After the decision in this case in 210 Mass. 8, the Superior Court entered an order to the effect that the “case stand for trial only for the assessment of damages suffered by the plaintiff in expenses incurred by it in establishing new arrangements to carry on the business which the defendant undertook to do under its contract with the plaintiff.” This order was entered in consequence of a wide variance between the parties as to the extent and elements of damage open in the new trial. Being of opinion that the question of law involved in this interlocutory order ought to be determined by the fall court before further proceedings, the judge reported the case for that purpose under R. L. c. 173, § 105, as amended by St. 1910, c. 555, § 5. This case has been once tried before an auditor, and once before a judge of the Superior Court sitting without a jury, questions of law arising upon which have been decided by this court. Each trial of the facts has been long, and necessarily must have been conducted at great expense to the parties. The scope of inquiry as to damages at the new trial, if in accordance with the order entered in the Superior Court, will be narrow and a trial comparatively brief, while if it is as broad as contended by the plaintiff extended investigation into complicated facts may be involved. Under these peculiar circumstances the report upon such an order is made properly under the statute. Considerable discretion is conferred upon judges of the Superior Court in reporting cases before they are ripe for final judgment. If this discretion should be too generously exercised, and if moot, speculative or subsidiary questions are reported, they would not be considered. The statute does not permit a return to the prolific power given to the Superior Court by St. 1869, c. 438, which was found by practice so extremely inconvenient that it was repealed by St. 1878, c. 231. Terry v. Brightman, 129 Mass. 535. Bearce v. Bowker, 115 Mass. 129. Noble v. Boston, *260111 Mass. 485. The question presented by this report is fundamental and vital in a new trial, and its decision now is in the interest of economy of time and expense.

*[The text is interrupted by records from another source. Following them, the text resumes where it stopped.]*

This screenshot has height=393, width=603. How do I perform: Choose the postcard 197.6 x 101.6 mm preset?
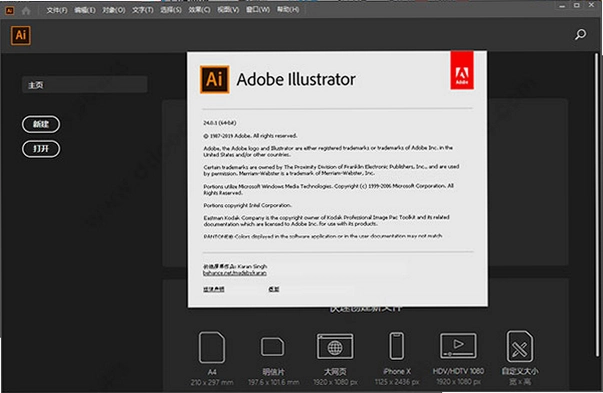pyautogui.click(x=273, y=346)
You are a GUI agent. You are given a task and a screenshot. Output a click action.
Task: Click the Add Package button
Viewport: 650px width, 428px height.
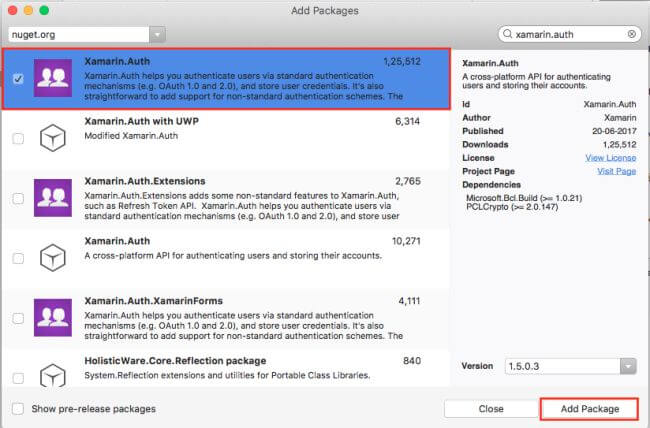click(x=589, y=409)

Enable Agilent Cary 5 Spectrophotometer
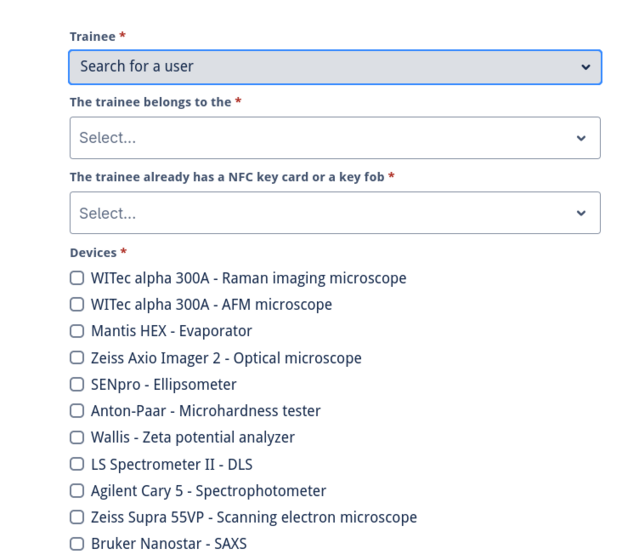77,491
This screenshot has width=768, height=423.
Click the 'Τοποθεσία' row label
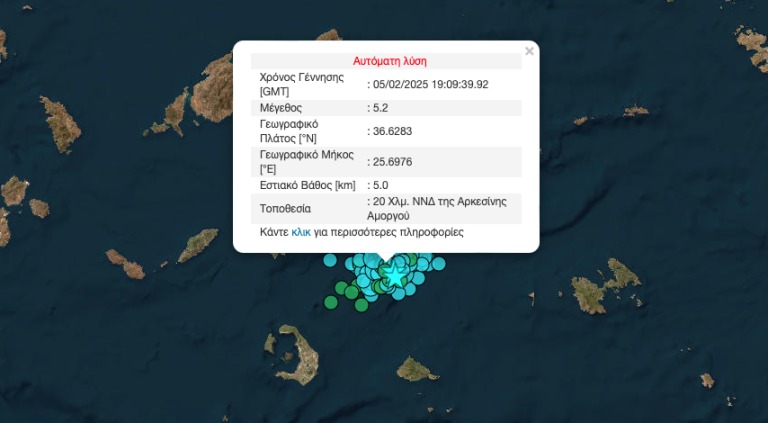coord(285,208)
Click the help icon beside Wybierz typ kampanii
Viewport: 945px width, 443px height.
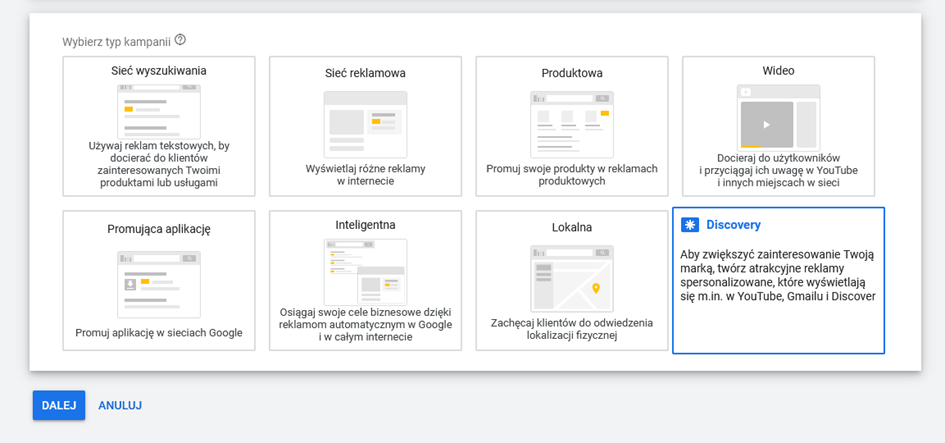[180, 40]
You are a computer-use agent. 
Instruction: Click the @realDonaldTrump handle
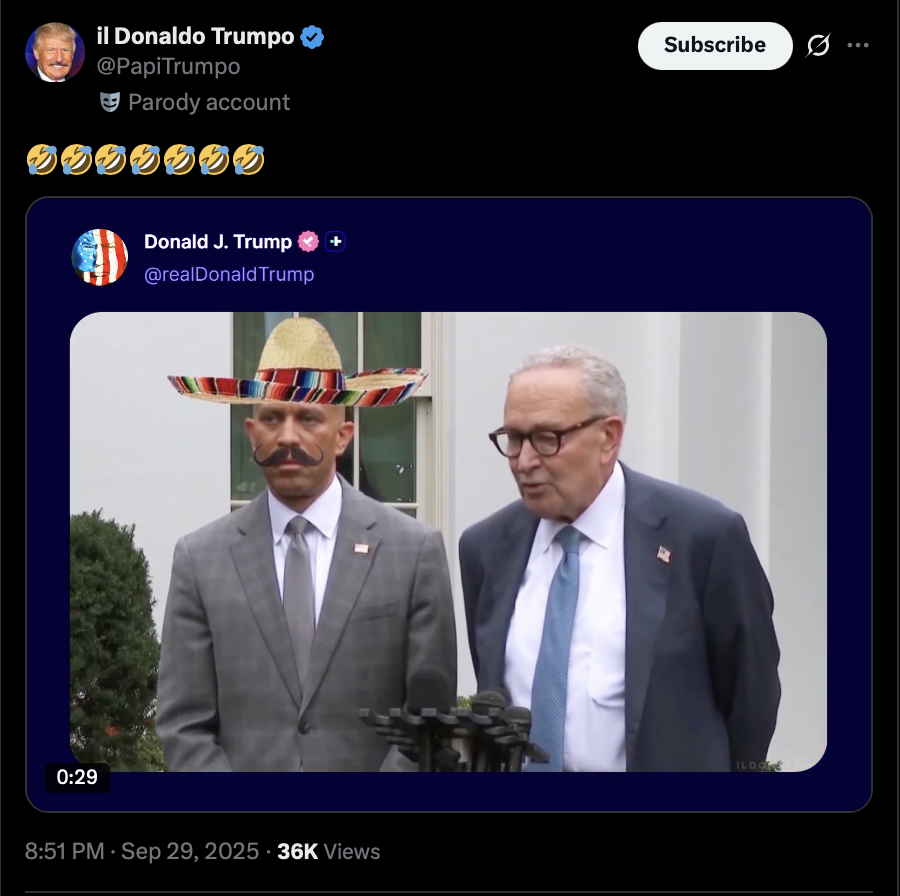click(x=229, y=274)
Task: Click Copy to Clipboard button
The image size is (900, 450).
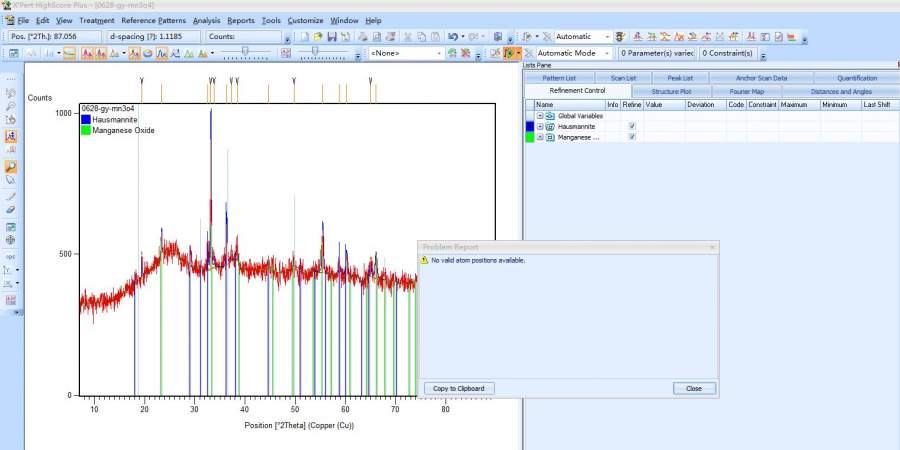Action: [459, 388]
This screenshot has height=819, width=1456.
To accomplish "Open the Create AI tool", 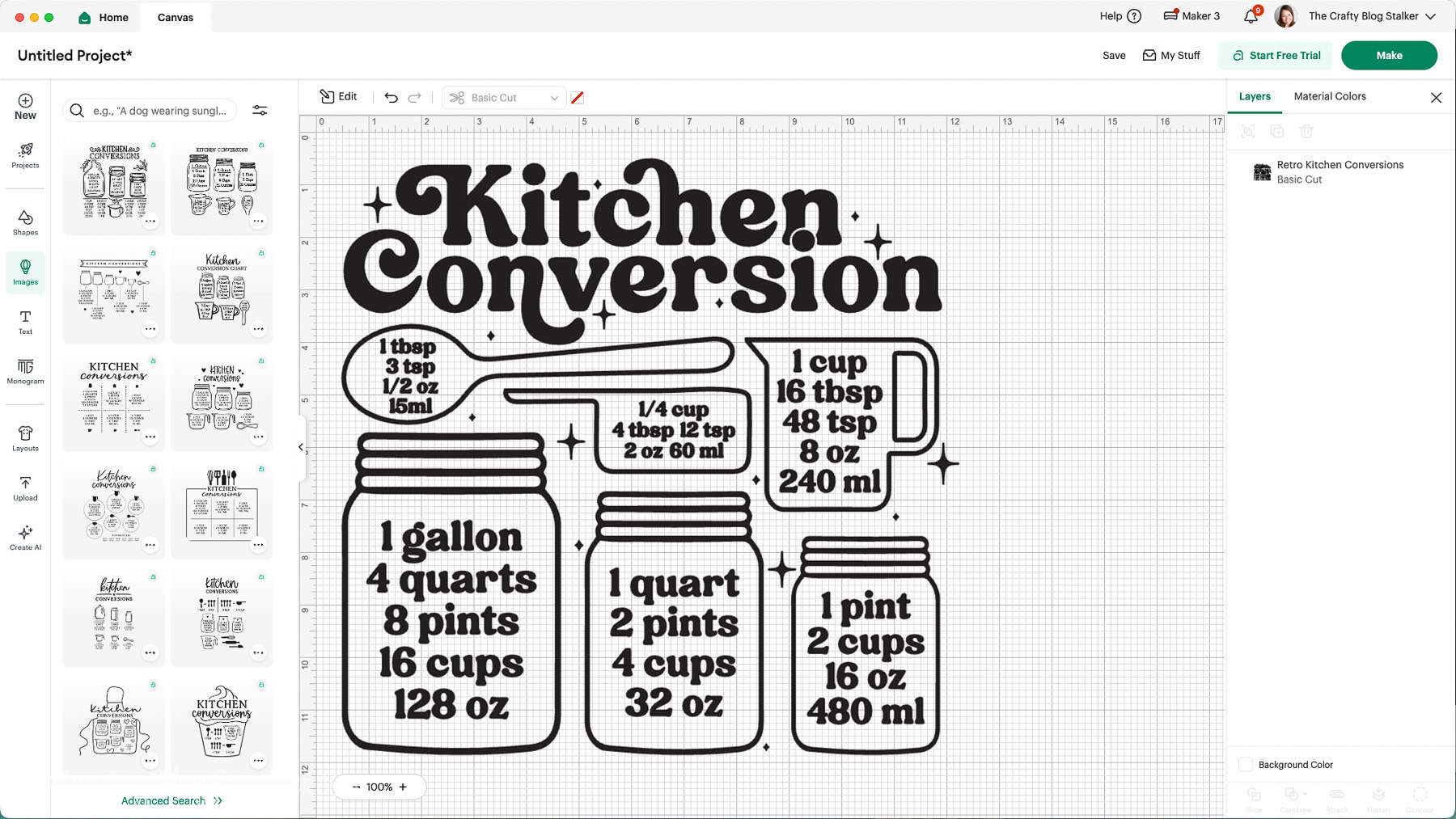I will point(25,538).
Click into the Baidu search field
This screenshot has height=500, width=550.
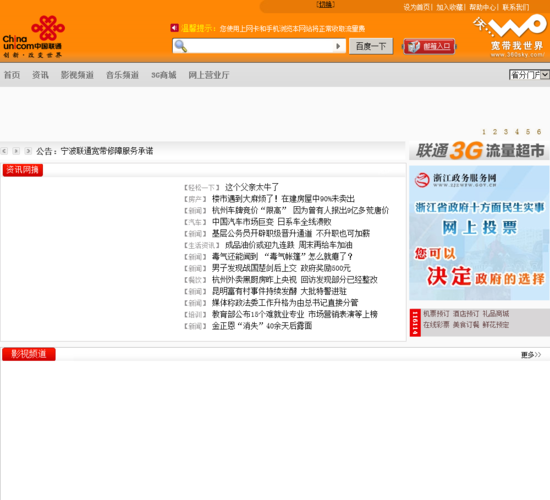(x=260, y=46)
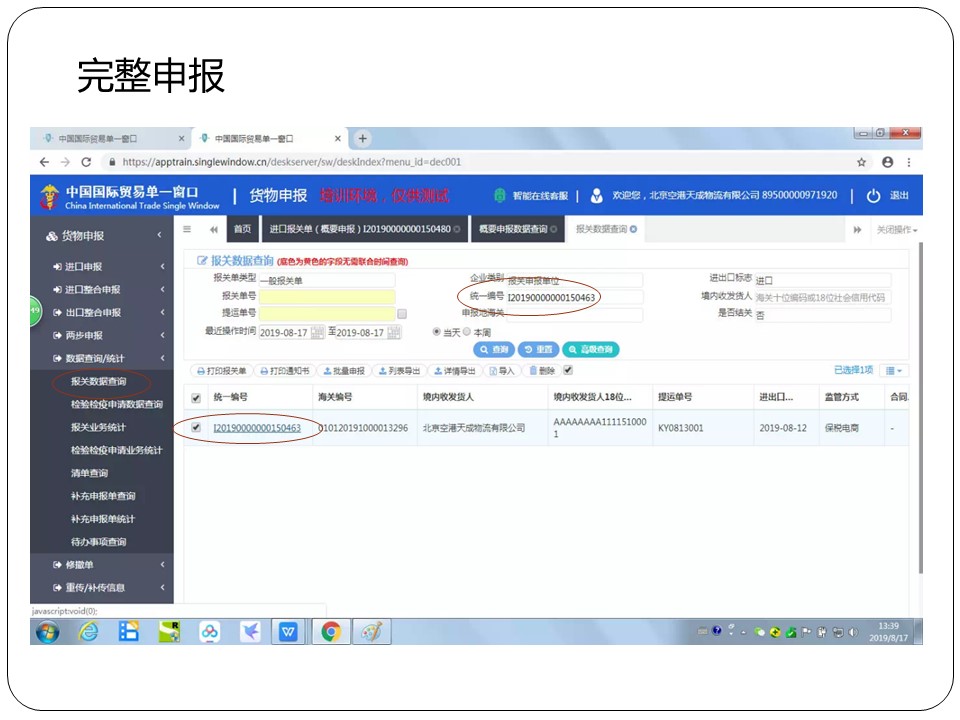The width and height of the screenshot is (960, 720).
Task: Select the 本周 radio button
Action: 467,331
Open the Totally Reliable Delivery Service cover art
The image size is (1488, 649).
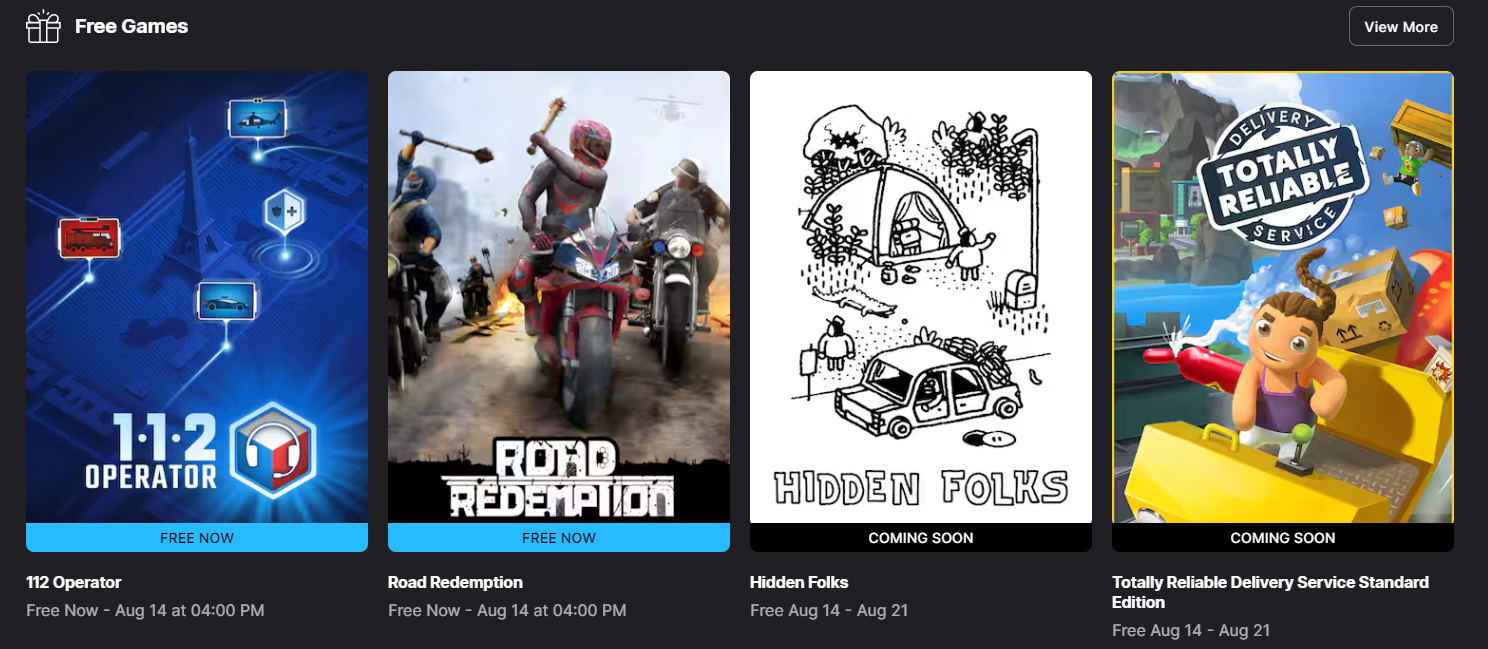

The plaintiff contends that under the previous decision it is permitted to recover all damages suffered by reason of the defendant’s breach of contract, save only that the subject of prospective profits is barred, while the defendant asserts that only the reasonable expenses incurred in re-establishing an American agency is open. This diversity of view requires an examination of the posture of the case when it was here before. The plaintiff then had prevailed in the Superior Court with a substantial finding in its favor. The defendants pressed various exceptions. The only ones now material were grouped under the single subject, “loss of profits on sales of machinery occasioned by the act of the defendant.” 210 Mass. 21. This was the only aspect of damages argued by counsel. Narrowly construing its duty, the court perhaps might have confined itself to that phase, and left the rest of the field of damages undisposed of. But this would not have conduced to a new trial based upon the judgment of this court as to the elements of damage which would be proper subjects of inquiry. It is the practice under such conditions to indicate the general principles which should guide the conduct of the new trial, and thus afford all the aid in its power to end litigation promptly in accordance with law. So far as such principles are stated they become the law of the case. Boyd v. Taylor, 207 Mass. 335. Where all the other factors have not been directly argued and where the court does not undertake to state with definiteness the precise rule, a new phase not specifically covered by the earlier decision may be presented. The two points broadly decided before were that this contract was of such a character that loss of gains on future business could not be recovered, while expense of re-establishing the agency in America could be recovered. Reference was made in the statement of the contract in that opinion to the stipulation that the defendant should appoint representatives to travel, and should not sell other machinery, so that these elements did not escape the attention of the court. There is force in the argument that inferentially it follows that breach of these provisions of the contract was held not to be a foundation for damages, although nothing further is said distinctly about them in the opin*261ion. But without placing the decision on this ground, we treat the matter now raised as open to the plaintiff.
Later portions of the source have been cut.